Transforming the relationship between our social body and social mind via the mass media is far more than a matter of taste; it is essential for the health and well-being of our endangered societies. We cannot consciously build a positive future that we have not first collectively imagined. We are a visual species. When we can see it, we can create it. By bringing inspiring stories and hopeful visions of the future to television, we simultaneously bring those healing visions into the collective mind of our civilization.

The most basic challenge we face is with ourselves as citizens. Most citizens are ignorant of the fact that, in the U.S., television broadcasters that use the public's airwaves (ABC, CBS, NBC and FOX) have a strict legal responsibility to serve the public interest of the community before their own profits. People complain about the media, not recognizing that we citizens have the legal right and the affirmative obligation to hold the mass media that uses our public airwaves accountable for serving the public interest and the health of our collective mind.

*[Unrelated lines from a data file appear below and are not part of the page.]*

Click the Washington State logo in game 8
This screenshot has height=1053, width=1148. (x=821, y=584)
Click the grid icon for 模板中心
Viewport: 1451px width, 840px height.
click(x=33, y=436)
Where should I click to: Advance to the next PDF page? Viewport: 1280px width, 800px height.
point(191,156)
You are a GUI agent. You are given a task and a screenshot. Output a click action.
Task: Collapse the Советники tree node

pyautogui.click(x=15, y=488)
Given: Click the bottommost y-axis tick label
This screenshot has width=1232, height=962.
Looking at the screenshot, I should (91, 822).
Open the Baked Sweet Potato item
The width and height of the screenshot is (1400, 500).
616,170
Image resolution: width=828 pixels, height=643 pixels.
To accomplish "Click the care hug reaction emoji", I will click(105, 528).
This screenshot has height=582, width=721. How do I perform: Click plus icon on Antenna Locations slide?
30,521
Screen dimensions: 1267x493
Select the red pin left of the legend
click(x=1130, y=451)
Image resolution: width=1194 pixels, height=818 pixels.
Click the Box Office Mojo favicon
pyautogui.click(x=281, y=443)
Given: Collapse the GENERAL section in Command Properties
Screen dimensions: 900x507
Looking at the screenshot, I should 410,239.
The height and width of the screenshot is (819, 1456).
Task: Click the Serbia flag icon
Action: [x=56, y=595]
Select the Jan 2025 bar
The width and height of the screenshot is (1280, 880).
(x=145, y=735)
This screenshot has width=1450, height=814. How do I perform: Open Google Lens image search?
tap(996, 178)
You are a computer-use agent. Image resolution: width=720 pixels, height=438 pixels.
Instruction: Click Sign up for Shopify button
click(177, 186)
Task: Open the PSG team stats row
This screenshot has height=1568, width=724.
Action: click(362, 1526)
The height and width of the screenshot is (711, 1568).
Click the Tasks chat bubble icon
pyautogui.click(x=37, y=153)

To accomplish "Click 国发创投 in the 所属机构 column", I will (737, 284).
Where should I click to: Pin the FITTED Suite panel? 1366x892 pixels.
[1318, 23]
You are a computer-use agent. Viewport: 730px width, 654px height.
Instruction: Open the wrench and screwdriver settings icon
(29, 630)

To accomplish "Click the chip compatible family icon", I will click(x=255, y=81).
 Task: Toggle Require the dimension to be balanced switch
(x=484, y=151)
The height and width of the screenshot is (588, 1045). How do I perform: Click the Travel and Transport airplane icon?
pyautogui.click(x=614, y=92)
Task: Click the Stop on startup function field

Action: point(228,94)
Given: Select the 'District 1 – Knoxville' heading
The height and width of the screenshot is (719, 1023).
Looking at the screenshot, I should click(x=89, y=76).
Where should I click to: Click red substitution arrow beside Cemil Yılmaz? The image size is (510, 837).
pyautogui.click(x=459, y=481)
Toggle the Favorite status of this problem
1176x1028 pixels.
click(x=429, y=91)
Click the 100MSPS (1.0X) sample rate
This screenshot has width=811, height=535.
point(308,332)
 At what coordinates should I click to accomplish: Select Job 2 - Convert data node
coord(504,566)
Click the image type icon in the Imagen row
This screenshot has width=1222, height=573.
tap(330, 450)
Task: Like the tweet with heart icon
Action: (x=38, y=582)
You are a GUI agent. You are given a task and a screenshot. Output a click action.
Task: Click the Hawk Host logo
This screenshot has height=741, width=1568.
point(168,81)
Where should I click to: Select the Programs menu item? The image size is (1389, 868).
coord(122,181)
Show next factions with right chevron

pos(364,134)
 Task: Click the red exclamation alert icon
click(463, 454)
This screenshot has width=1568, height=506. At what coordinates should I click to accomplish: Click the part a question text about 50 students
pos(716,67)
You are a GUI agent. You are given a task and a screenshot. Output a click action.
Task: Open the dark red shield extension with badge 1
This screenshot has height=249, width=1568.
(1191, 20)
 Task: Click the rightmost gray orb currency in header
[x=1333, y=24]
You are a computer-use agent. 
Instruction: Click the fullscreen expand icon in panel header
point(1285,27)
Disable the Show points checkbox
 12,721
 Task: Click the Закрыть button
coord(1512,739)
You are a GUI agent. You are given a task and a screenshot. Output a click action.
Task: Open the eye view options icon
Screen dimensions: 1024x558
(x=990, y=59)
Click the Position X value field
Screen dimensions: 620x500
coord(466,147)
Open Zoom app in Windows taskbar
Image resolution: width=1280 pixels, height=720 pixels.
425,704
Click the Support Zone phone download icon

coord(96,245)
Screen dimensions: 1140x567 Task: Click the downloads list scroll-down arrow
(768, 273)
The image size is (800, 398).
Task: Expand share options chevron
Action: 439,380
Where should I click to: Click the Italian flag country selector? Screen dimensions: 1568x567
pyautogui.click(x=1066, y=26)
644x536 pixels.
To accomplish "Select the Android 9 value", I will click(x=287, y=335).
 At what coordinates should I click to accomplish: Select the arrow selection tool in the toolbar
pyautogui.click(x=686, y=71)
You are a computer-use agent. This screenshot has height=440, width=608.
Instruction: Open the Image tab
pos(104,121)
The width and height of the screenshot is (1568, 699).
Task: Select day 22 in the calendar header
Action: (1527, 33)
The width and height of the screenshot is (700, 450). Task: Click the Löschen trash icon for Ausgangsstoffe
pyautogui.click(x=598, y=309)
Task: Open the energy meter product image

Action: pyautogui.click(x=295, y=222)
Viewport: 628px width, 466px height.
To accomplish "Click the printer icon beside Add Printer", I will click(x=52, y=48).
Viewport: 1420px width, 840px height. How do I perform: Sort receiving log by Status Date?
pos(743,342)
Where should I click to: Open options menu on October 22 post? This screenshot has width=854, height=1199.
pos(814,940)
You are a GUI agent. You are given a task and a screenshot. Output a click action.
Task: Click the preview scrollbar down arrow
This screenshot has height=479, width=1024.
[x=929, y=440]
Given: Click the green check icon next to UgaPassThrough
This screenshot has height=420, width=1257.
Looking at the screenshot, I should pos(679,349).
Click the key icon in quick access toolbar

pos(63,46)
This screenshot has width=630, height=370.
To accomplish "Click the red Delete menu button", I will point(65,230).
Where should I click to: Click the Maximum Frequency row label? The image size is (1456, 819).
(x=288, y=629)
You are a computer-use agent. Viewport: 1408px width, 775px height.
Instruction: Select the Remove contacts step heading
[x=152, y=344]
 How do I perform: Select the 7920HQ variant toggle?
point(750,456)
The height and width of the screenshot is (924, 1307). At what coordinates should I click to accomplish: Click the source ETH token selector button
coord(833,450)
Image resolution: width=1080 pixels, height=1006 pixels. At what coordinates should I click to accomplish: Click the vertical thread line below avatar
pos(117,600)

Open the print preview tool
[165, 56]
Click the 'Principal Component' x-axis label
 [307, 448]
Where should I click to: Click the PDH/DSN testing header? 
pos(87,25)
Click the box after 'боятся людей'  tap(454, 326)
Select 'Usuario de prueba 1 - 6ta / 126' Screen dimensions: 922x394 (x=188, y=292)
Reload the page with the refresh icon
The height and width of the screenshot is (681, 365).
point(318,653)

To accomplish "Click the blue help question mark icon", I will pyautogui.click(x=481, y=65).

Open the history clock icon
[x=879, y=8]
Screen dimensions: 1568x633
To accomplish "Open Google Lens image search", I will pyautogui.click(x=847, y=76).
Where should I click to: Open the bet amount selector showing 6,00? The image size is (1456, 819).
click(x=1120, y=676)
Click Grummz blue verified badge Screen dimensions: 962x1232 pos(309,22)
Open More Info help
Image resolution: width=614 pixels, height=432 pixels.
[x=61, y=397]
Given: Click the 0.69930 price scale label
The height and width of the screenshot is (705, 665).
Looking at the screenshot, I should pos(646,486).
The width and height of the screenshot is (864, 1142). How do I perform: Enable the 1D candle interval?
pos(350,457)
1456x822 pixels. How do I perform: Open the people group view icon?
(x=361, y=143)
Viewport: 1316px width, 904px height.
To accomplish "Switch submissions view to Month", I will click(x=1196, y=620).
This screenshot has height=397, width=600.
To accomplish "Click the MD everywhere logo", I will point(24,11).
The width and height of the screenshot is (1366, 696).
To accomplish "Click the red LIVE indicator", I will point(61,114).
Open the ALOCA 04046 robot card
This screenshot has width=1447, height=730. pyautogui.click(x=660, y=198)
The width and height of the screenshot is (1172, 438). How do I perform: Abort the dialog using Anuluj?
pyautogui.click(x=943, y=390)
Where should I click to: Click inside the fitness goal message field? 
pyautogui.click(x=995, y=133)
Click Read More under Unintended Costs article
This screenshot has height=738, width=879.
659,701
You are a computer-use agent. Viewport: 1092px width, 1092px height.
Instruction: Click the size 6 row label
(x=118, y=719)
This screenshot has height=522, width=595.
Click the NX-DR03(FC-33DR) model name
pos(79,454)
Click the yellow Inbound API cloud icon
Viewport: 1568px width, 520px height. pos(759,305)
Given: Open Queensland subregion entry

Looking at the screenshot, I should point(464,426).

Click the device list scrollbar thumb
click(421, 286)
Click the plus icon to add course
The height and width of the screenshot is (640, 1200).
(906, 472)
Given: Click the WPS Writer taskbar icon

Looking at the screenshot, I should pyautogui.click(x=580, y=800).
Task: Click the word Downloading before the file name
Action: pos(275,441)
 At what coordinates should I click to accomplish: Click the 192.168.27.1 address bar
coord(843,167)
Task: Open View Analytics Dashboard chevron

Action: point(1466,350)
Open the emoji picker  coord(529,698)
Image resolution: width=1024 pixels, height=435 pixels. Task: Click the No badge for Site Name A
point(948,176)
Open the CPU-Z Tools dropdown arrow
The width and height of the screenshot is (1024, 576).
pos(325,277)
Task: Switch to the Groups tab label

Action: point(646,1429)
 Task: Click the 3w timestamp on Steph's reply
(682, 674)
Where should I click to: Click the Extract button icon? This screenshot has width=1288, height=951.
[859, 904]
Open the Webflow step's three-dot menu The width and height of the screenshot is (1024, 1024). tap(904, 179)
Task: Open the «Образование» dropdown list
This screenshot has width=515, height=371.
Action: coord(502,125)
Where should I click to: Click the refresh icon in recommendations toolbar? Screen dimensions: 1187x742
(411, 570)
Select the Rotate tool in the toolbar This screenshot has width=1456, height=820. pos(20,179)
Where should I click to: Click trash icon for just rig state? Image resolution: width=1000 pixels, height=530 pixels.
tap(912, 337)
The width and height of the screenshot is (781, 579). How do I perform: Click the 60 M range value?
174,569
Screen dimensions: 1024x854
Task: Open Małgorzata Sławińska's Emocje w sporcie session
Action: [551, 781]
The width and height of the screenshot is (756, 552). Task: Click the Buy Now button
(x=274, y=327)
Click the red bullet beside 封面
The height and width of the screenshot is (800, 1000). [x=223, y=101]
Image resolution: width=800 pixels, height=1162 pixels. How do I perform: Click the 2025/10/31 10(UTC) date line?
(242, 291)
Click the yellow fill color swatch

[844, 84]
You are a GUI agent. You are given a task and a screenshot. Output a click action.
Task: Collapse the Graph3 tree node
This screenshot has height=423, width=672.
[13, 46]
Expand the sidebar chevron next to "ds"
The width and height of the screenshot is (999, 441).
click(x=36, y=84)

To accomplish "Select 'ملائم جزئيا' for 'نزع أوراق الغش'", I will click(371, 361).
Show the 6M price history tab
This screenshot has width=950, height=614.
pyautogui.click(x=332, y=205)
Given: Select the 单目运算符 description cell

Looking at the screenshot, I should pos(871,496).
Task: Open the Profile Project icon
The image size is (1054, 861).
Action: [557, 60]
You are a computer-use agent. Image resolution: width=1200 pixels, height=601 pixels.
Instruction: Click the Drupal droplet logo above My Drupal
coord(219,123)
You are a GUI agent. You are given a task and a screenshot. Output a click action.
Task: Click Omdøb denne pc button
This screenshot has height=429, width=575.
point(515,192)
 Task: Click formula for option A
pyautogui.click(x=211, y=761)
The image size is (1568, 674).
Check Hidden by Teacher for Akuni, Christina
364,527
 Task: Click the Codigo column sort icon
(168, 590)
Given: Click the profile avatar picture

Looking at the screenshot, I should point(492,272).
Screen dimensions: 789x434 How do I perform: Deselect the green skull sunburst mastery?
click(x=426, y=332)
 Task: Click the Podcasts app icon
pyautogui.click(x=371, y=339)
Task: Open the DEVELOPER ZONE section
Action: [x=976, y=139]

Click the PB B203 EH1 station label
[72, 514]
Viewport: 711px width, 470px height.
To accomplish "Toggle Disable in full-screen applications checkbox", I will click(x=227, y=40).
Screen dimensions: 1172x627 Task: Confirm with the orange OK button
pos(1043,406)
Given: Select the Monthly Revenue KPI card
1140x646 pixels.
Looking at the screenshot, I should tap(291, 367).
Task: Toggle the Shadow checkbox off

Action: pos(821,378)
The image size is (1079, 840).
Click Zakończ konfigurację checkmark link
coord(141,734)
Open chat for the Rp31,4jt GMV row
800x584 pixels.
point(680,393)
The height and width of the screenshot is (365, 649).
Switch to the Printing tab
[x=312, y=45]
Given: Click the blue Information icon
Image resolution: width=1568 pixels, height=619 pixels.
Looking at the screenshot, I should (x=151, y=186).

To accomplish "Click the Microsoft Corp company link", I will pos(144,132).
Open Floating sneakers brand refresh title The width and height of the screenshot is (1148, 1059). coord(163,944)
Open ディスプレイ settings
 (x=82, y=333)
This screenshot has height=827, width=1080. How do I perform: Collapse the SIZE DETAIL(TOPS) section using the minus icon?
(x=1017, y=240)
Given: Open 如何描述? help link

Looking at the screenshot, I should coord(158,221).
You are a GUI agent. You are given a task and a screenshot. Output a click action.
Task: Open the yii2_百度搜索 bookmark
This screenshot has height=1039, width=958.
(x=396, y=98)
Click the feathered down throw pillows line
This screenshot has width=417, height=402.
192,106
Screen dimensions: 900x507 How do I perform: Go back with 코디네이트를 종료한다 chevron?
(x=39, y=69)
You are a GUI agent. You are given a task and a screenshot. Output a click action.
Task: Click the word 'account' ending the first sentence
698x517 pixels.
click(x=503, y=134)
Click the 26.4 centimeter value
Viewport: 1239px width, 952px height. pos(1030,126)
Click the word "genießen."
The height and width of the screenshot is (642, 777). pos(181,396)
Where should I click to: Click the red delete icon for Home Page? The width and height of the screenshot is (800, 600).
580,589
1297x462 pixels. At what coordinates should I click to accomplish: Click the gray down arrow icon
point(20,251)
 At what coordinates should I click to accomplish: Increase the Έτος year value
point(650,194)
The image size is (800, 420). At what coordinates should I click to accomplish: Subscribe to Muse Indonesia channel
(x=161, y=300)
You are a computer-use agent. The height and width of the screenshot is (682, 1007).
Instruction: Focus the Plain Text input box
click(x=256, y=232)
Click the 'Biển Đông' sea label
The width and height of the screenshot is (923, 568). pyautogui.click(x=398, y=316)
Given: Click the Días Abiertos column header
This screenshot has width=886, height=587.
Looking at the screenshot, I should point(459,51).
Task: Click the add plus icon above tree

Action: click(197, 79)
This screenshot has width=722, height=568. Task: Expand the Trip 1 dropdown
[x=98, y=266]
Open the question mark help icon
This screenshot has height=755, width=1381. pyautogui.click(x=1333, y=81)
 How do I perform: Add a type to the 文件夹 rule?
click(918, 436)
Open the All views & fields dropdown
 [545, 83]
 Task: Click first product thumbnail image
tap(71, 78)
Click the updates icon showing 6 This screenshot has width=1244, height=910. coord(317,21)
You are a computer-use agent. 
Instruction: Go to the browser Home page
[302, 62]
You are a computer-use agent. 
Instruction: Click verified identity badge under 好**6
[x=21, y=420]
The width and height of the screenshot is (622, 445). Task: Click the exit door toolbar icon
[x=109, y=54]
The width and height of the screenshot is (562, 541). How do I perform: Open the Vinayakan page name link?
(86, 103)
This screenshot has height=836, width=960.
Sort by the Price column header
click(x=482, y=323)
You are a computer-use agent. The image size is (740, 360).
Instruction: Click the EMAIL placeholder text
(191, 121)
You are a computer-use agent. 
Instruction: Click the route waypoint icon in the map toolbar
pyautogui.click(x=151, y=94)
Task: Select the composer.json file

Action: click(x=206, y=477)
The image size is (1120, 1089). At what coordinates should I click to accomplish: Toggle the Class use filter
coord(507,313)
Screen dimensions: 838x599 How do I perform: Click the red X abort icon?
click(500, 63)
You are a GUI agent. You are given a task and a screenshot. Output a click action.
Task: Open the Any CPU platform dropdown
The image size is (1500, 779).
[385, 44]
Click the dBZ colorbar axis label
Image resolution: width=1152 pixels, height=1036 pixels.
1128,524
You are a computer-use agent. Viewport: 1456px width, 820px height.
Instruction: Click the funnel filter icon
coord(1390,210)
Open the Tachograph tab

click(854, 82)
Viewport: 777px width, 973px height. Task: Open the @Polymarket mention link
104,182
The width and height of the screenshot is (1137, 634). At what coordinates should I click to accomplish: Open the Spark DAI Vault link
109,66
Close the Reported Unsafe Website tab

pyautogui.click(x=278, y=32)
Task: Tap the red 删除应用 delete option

However, with a non-partisan media politics, we could mobilize electronic town meetings and other forms of dialogue to come together as communities and transform the heart of the media --broadcast television.

Duane Elgin is a speaker, author and non-partisan activist for media accountability. He is the author of "Voluntary Simplicity," "The Living Universe," "Promise Ahead," and other books. Please visit his website, www.DuaneElgin.com for free articles and videos on thriving in these challenging times. Your comments and suggestions are much appreciated.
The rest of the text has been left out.